This is a note from our Dean of Admissions at Lawrence, Steve Syverson.

We’ve been using CFLs for a couple of years and it seemed that some of

them needed to be replaced much more frequently than would be suggested

by the claims of lengthy life that are made on the packaging. (Just to

show you how neurotic I am — I even dated some of the bulbs we put in

to see how soon I needed to replace them). Found this research from the

Rocky Mountain Institute and I thought I’d share it with you.

The longevity of these bulbs is heavily affected by the length of time

they are “on.” If they stay on for about three hours each time you

switch them on, you will get the full longevity cited on their

packaging. On the other hand, if they are always on for just a shorter

period of time, it shortens their life as follows:

On for 5 minutes each time — they only last for 15% of their rated life.
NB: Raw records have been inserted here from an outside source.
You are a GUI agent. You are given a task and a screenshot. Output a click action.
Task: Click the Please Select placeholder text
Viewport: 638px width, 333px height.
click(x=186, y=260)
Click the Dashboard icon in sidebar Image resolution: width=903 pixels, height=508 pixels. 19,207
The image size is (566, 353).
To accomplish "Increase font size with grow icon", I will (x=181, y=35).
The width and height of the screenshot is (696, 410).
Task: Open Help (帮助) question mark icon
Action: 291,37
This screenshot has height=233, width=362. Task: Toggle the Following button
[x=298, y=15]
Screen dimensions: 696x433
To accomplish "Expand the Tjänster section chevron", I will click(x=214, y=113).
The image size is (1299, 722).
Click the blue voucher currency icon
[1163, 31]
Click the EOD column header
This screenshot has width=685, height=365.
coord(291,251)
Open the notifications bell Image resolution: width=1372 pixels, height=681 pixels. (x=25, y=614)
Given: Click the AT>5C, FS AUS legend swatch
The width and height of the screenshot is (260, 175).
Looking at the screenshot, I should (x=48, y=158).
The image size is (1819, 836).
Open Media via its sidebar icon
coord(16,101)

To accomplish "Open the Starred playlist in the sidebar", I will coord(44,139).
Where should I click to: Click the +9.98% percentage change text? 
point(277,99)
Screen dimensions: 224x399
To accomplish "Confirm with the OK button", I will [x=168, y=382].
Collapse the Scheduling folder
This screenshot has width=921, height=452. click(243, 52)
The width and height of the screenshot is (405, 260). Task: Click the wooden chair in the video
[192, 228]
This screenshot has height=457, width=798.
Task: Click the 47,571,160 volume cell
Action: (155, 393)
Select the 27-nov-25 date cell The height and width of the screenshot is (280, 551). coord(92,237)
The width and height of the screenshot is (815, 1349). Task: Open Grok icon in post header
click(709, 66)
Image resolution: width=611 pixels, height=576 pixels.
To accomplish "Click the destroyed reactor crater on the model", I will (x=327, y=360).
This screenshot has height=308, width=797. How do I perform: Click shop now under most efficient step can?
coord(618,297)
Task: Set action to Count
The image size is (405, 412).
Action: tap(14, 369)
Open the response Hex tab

On for 15 min each time — 30% of their rated life.

On for 1 hour each time — 80% of their rated life.

Regardless of the amount of time they are on, they still consume far

less energy than incandescent lights and generate less pollution (e.g.

even if they are on for only 5 minutes each time, it’s power use and

manufacturing produces only about 36% of the carbon dioxide emissions of

an incandescent bulb. However, in terms of your own cost savings, it is

a lot better to use them in places they will be on for an extended

period of time.

This does, however, suggest to me that we should consider using

incandescents in the Wilson House bathrooms because they are rarely on

for even five minutes (especially in the downstairs bathroom).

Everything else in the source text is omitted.